◆ **CUPLIKAN TEKS**
Siapa yang masuk kepada mereka, lalu membenarkan kedustaan mereka dan mendukung kezaliman mereka, maka dia bukan golonganku, aku juga bukan golongannya. Dia juga tak akan menemuiku di telaga.”
(HR At Tirmidzi no. 2259, An Nasa’i no. 4208, Shahih)
Maka, sangat tidak pantas jika ada orang yang mengaku beriman tapi selalu membenarkan kezaliman penguasa zalim, membelanya dimimbar-mimbar ta’lim, BC, medsos, dan mengklaimnya sebagai ajaran sunahnya kaum salaf.
Justru nama-nama besar generasi salaf dan khalaf menghiasai sejarah perjuangan ulama dihadapan penguasa yang zalim, seperti Said bin Jubeir, Abdullah bin Az Zubeir, Ibnu Al Asy’ats, Amir Asy Sya’biy, Ibnu Sirin, Sufyan Ats Tsauriy, imam yang empat, Izzuddin bin Abdissalam, An Nawawi, Ibnu Taimiyah, dan lainnya.
Bagaimana Dengan Mendoakan Keburukan Kepada Pemimpin yang Zalim ?
Yang terbaik tentunya mendoakan kebaikan, agar Allah Ta’ala memberikan hidayah lalu kemudian dia menjadi pembela Islam.
Imam Ahmad bin Hambal dan Imam Al Fudhail bin ‘Iyadh mengatakan jika seandainya mereka punya doa yang mustajab niscaya mereka akan mendoakan pemimpin.
Namun demikian, para ulama membolehkan mendoakan keburukan kepada pemimpin yang memang dikenal tirani dan zalimnya. Dalilnya adalah:
لا يُحِبُّ اللَّهُ الْجَهْرَ بِالسُّوءِ مِنْ الْقَوْلِ إِلاَّ مَنْ ظُلِمَ
”Allah tidak menyukai ucapan buruk yang diucapkan terang-terangan kecuali oleh orang yang dianiaya/di zhalimi.” (QS An-Nisaa’: 148).

◆ **CUPLIKAN MATERI**
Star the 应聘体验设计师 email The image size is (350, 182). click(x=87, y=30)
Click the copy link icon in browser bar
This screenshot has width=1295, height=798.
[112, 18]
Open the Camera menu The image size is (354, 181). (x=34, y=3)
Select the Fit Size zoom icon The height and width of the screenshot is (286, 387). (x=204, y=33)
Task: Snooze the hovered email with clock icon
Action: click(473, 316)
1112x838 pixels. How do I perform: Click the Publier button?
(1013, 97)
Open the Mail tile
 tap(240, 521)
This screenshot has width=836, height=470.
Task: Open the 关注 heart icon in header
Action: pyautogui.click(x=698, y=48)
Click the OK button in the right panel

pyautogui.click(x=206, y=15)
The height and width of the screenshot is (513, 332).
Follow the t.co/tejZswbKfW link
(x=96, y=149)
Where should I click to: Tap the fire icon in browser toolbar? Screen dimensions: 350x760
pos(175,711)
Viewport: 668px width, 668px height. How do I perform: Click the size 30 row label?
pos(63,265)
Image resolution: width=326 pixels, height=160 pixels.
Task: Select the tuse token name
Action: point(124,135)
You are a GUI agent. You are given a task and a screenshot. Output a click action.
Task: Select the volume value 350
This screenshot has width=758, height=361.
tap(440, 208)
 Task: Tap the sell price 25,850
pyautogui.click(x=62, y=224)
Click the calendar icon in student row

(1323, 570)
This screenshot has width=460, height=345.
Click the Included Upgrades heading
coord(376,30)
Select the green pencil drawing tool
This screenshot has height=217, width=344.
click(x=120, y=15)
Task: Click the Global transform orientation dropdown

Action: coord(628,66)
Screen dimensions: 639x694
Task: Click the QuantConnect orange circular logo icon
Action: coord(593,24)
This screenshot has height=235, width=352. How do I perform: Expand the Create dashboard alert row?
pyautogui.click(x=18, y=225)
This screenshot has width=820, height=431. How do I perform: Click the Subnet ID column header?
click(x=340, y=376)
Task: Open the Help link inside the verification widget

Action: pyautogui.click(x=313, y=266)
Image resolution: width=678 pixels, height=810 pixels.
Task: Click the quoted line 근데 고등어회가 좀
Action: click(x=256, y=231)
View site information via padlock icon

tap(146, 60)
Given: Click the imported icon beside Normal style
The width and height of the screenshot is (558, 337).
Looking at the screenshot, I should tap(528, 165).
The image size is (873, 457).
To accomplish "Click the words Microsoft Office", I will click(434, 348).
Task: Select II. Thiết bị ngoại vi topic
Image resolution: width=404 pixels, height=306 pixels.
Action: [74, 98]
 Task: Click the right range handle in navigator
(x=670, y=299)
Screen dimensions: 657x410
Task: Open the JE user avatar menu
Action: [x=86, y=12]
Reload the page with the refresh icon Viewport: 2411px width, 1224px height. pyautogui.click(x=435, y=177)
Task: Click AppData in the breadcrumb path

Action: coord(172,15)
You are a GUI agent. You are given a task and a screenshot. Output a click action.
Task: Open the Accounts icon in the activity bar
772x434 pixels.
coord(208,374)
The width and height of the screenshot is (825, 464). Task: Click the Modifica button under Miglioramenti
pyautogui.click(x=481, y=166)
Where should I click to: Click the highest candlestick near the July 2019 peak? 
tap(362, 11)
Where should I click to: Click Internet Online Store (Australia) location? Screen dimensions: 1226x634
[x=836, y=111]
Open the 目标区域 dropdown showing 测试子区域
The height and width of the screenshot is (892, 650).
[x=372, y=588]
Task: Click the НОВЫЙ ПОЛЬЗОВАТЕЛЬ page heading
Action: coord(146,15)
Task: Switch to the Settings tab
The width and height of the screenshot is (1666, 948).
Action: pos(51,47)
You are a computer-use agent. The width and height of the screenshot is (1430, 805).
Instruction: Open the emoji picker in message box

◆ **TUGAS LATIHAN**
1. Tuliskan kembali bagian teks yang dimulai dari "(HR At Tirmidzi" dan berlanjut sampai "sunahnya kaum salaf.".
2. Buatlah ringkasan teks tentang sikap terhadap penguasa zalim dalam dua kalimat.
3. Jawablah pertanyaan berikut berdasarkan teks.
(a) Siapa dua imam yang mengatakan akan mendoakan pemimpin seandainya mereka punya doa yang mustajab?
(b) Ayat apa yang dijadikan dalil bolehnya mendoakan keburukan kepada pemimpin yang zalim?
(c) Dengan nomor berapa hadis tersebut diriwayatkan oleh At Tirmidzi?
Materi tersebut merupakan bahan tersendiri yang terpisah dari teks.

◆ **JAWABAN TIAP TUGAS**
1.
(HR At Tirmidzi no. 2259, An Nasa’i no. 4208, Shahih)
Maka, sangat tidak pantas jika ada orang yang mengaku beriman tapi selalu membenarkan kezaliman penguasa zalim, membelanya dimimbar-mimbar ta’lim, BC, medsos, dan mengklaimnya sebagai ajaran sunahnya kaum salaf.

2. Teks ini menyatakan bahwa sangat tidak pantas orang yang mengaku beriman selalu membenarkan dan membela kezaliman penguasa zalim, serta menyebutkan nama-nama besar generasi salaf dan khalaf yang menghiasi sejarah perjuangan ulama di hadapan penguasa zalim. Menurut teks, yang terbaik adalah mendoakan kebaikan bagi pemimpin, tetapi para ulama membolehkan mendoakan keburukan bagi pemimpin yang memang dikenal tirani dan zalim, dengan dalil QS An-Nisaa’: 148.

3.
(a) Imam Ahmad bin Hambal dan Imam Al Fudhail bin ‘Iyadh.
(b) QS An-Nisaa’: 148.
(c) Nomor 2259.